Submissions may include:

  • research papers using quantitative or qualitative methodology
  • theoretical discussion papers
  • works using disability frameworks or models
  • critical clinical literature reviews
  • tutorials
  • clinical forums
  • description of clinical programs
  • scientifically conducted program evaluations demonstrating effectiveness of clinical protocols
  • scientific studies where the null hypothesis is accepted
  • case studies
  • letters to the editor.

Special issues of the journal concerning a specific topic may also be initiated by the Editor or suggested by an author.

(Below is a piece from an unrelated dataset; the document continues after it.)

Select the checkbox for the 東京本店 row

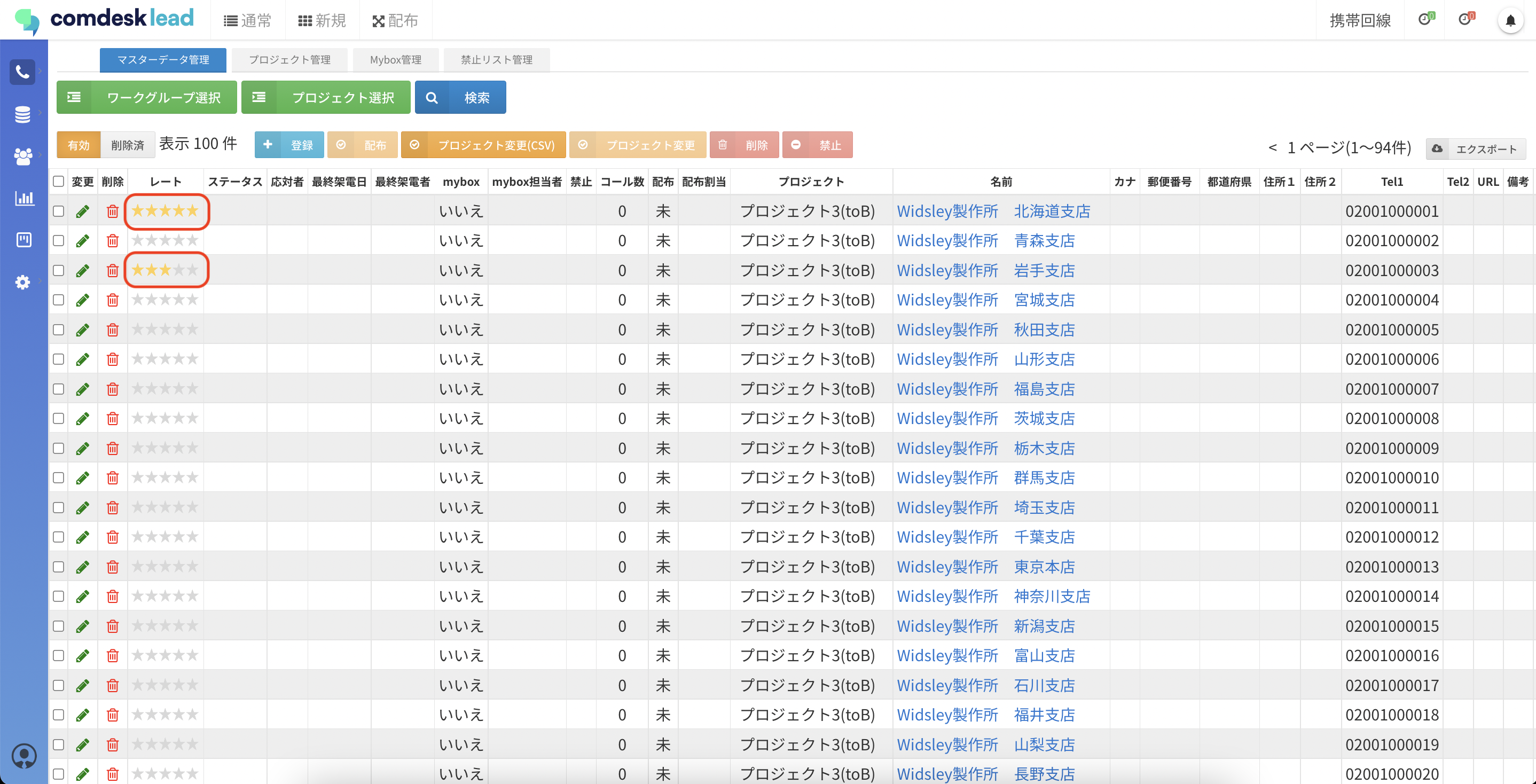[58, 567]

2.  Submission of Manuscripts

All manuscripts should be accompanied by a cover letter (e-mail). The corresponding author must, but not necessarily limited to, (1) request that the manuscript be considered for publication; (2) affirm that the manuscript has not been published previously, including in an electronic form; (3) affirm that the manuscript is not currently submitted elsewhere; (4) affirm that all applicable research adheres to the basic ethical considerations for the protection of human or animal participants in research; (5) note the presence or absence of a dual commitment; (6) affirm that permission has been obtained to include any copyrighted material in the paper; and (7) supply his or her business address, phone and fax numbers, and e-mail address. 

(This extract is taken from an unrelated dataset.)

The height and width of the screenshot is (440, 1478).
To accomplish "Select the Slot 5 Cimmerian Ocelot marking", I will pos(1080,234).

All manuscripts must be submitted electronically and must follow the style and preparation presented in the Publication Manual of the American Psychological Association (6th edition, 2010).  See journal for exceptions to APA style.  Particular attention should be paid to the citing of references, both in the text and reference section.

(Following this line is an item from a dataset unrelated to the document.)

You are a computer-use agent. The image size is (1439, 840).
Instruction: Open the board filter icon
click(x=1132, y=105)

Manuscript submissions and inquiries should be addressed to: [email protected]

3. Preparation of Manuscripts

Manuscripts must be written in English. Authors are referred to recent copies of the journal and are encouraged to copy the published format of papers therein.

Text should be supplied in a format compatible with Microsoft Word for Windows (PC). All manuscripts must be typed in 12pt font and in double-space with margins of at least 1-inch.  Charts and tables are considered textual and should also be supplied in a format compatible with Word. All figures, including illustrations, diagrams, photographs, should be supplied in .jpg format.

Authors must write clearly and concisely, stating their objectives clearly, defining their terms, and substantiating their positions with well-reasoned, supporting evidence.  In addition, they are encouraged to review articles in the area they are addressing which have been previously published in the journal and, where they feel appropriate, to reference them. This will enhance context, coherence, and continuity for readers.

4. Review Process

All submissions are considered by the editorial board. A manuscript will be rejected if it does not fall within the scope of the journal or does not meet the submission requirements.

Manuscripts deemed acceptable will be sent to a minimum of two reviewers. This journal uses double-blind review, which means that both the reviewer and author identities are concealed from each other throughout the review process. The Editor and Associate Editor will consider the reviews and make a decision regarding a manuscript. Decisions are made on a case-by-case basis, typically within 6 weeks from submission, and the Editor’s decision is final. 


Disclaimer & Ethics Statement

The Journal of the National Black Association for Speech-Language and Hearing is not responsible for the claims and findings that researchers and others make, or imply, or the accuracy and authenticity of information that is released in the journal.  Authors are expected to have research data that substantiates their claims.  The editorial board reserves the right to refuse, reject, or cancel an article for any reason at any time without liability.